September 3

What was advertised in a colonial American newspaper 250 years ago today?

Providence Gazette (September 3, 1774).

“An Oration upon the noble and interesting Subject of ENGLISH LIBERTY.”

An advertisement in the September 3, 1774, edition of the Providence Gazette advised the “Friends of LIBERTY” of an upcoming “Oration upon the noble and interesting Subject of ENGLISH LIBERTY” to be given by “Doctor BEZELEEL MANN, at LIBERTY SEAT, near his House in Attleborough,” Massachusetts, at the end of the month.  Just days before the delegates to the First Continental Congress commenced their meetings in Philadelphia, the doctor announced his intention to expound on some of the ideas that had inspired representatives from throughout the colonies to gather to discuss how to respond to the Coercive Acts.

John Carter, the printer of the Providence Gazette, did his part to promote the lecture.  He did not merely generate revenue from publishing the notice but instead gave it a privileged placed in his newspaper.  It appeared following local news from the Providence area, including coverage of recent town meetings, and immediately after the shipping news and death notices that regularly marked the end of the news and the beginning of advertising.  Carter could have chosen from among nearly twenty advertisements to place there, but he seems to have privileged one that reiterated the political sentiments and sense of alarm expressed in so much of the news he selected to print or reprint from other newspapers on the first several pages of that edition.  Even if readers did not closely examine all the advertisements, they were more likely to notice the first one that followed the news.  Throughout the colonies, newspaper printers frequently adopted this strategy of treating advertisements like news by placing them immediately after news coverage.

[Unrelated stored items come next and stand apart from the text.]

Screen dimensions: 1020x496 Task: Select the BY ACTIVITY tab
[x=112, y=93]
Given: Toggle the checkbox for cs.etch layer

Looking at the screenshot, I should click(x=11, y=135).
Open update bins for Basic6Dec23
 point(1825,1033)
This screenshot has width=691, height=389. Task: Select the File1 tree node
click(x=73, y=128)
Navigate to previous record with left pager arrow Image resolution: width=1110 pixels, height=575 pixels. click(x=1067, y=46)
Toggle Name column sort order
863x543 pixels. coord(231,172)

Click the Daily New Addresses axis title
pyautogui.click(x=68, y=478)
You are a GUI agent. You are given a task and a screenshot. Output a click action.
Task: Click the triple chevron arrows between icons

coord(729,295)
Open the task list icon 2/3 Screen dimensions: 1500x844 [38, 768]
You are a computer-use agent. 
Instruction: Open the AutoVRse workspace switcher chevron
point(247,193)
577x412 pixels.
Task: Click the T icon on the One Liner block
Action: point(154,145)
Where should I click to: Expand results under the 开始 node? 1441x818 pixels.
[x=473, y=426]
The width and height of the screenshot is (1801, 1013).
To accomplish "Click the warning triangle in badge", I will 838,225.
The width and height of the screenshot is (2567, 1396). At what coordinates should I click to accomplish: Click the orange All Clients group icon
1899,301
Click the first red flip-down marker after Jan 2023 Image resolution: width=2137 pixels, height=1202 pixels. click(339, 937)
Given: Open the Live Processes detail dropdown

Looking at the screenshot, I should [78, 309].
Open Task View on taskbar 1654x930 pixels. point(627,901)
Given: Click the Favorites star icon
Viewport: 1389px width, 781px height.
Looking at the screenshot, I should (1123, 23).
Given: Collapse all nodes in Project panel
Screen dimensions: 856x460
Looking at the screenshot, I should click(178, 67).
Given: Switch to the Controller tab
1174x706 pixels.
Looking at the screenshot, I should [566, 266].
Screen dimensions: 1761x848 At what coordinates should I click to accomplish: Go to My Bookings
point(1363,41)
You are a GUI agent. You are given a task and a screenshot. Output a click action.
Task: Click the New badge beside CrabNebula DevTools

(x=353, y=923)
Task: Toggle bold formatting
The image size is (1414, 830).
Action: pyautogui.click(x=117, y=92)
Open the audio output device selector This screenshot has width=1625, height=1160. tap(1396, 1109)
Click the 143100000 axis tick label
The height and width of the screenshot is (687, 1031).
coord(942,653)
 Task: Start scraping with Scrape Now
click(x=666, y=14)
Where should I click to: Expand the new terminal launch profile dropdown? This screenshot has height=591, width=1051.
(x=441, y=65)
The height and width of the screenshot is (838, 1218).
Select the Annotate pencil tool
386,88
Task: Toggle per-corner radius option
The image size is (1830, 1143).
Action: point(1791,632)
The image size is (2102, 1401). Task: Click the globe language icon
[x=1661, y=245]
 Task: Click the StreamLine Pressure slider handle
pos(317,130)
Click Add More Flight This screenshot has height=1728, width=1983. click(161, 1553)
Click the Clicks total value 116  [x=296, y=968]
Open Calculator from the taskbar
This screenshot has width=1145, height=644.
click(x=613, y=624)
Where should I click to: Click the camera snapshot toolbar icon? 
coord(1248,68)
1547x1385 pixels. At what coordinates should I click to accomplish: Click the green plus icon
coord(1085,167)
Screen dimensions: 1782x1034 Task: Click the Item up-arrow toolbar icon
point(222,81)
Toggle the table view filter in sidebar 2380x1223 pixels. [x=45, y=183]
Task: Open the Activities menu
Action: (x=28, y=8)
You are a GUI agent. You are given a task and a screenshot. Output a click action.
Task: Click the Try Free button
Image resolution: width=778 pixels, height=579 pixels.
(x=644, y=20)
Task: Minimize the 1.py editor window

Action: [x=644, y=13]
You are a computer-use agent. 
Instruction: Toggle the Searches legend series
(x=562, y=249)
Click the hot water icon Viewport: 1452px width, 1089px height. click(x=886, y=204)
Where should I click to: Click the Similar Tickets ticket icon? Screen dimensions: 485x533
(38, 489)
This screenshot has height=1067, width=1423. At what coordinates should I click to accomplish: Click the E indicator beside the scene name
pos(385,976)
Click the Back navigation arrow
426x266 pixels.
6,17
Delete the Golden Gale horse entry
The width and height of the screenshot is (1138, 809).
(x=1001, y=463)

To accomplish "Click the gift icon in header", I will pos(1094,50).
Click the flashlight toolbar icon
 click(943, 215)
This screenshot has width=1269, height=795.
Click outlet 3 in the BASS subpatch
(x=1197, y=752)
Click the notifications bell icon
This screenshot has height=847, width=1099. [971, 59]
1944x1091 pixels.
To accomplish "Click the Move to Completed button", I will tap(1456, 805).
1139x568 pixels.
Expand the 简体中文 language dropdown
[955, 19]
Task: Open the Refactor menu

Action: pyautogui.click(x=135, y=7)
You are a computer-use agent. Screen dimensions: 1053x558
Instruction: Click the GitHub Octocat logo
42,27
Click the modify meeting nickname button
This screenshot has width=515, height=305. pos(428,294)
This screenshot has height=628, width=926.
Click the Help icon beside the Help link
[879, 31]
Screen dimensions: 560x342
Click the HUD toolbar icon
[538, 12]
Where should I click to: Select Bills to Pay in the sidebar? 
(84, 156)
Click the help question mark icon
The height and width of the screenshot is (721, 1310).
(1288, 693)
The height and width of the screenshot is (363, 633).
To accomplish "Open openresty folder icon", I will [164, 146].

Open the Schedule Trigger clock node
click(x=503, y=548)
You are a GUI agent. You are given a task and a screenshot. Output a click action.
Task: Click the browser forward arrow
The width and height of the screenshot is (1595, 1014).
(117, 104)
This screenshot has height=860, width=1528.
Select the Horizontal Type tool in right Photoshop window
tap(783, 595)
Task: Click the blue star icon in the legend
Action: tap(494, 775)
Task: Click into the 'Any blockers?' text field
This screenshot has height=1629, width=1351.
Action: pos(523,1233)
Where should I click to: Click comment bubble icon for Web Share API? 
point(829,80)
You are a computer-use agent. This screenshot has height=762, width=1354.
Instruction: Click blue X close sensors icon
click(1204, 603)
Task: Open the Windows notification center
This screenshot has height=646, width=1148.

The advertisement for Mann’s lecture also resonated with Carter’s notice that he published an American edition of English Liberties, or the Free-born Subject’s Inheritance.  It made its second appearance on the final page of the September 3 edition of the Providence Gazette, having initially run as the first item on the front page a week earlier.  In both instances, advertisements as well as news and letters expressed an editorial position, both in terms of their content and their position on the page.  In addition, they directed readers to more ways to imbibe the rhetoric of resistance that ultimately became revolution.